¿Cuáles son las razones de esta problemática financiera?

La crisis financiera de la CIDH es la suma de tres razones: Primera, y la más importante, los Estados miembros de la Organización de los Estados Americanos (OEA) no asumen su responsabilidad con el financiamiento de la Comisión, a pesar de las diferentes resoluciones de la Asamblea General en ese sentido. Segunda, las contribuciones voluntarias de Estados miembros, que subsanan la falta de financiamiento regular han cambiado de destino, se han retrasado o están ausentes en muchos casos. Por último, la cooperación de países escandinavos se ha reducido debido a que sus prioridades han cambiado en el marco de la crisis en Siria y el ingreso masivo de refugiados a Europa. Otros donantes también han reducido sus aportes en el marco de la crisis europea.

¿Cómo se financia la CIDH? ¿Los Estados les aportan cada año recursos?

La CIDH tiene dos fuentes de financiamiento: el fondo regular de la OEA y los aportes voluntarios, tanto de países miembros como de la cooperación internacional de otros Estados y otros donantes. Los Estados aportan cada año por medio del fondo regular de la OEA, pero los aportes voluntarios varían año con año. Una de las causas de la actual crisis es la reducción o la ausencia de los aportes voluntarios de algunos países de la región.
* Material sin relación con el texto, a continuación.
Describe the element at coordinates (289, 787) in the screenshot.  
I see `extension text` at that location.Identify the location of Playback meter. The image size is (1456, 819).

¿Tiene algún tinte político esta crisis?

El presupuesto es un hecho político, tal como lo dijo el secretario general, Luis Almagro, durante la sesión del Consejo Permanente en la que se discutió esta crisis. El tema del financiamiento de la CIDH no es nuevo. La Asamblea General ha aprobado ocho resoluciones sobre el mismo. En el pasado proceso de fortalecimiento de la Comisión, se acordó dotar de recursos regulares suficientes a la Comisión y esto no ha sucedido. El tema tiene que ver con que la CIDH sea prioridad de la cooperación internacional de los Estados, y puede que haya cálculos políticos de los Estados en la acción u omisión en esta materia.

¿Cuál cree que podría ser la razón de ese desinterés de los Estados hacia la CIDH?

Hay comportamientos diferenciados: Estados que han dado un apoyo económico significativo, como Estados Unidos; otros que sí han dado contribuciones, como Chile y Argentina, mientras que otros Estados han cambiado sus criterios de colaboración y un último grupo de Estados que no han aportado. Esencialmente, el problema es que no se ha puesto como prioridad el Sistema Interamericano de los Derechos Humanos.

¿Cuáles son las consecuencias de esta falta de recursos?

Las consecuencias inmediatas son la disminución de los servicios que brinda la Comisión: Protección a personas en riesgo, a defensores y defensoras de derechos humanos, reducción en la capacidad de respuesta y aumento en el atraso procesal debido a la pérdida de 40% del personal. Además, la suspensión de los períodos de sesiones implica la pérdida del foro continental más importante para el debate sobre la situación de derechos humanos en la región.

¿Cuál será el futuro y qué pasará con los casos que conoce actualmente la CIDH?

De no revertirse la crisis actual, significará un mayor tiempo de respuesta a peticiones y casos.

¿Le pedirán a la comunidad internacional ayuda para solventar la crisis?

Se ha hecho un llamado a los Estados para que asuman el financiamiento regular de la Comisión y se está valorando la aprobación de otras fuentes de financiamiento.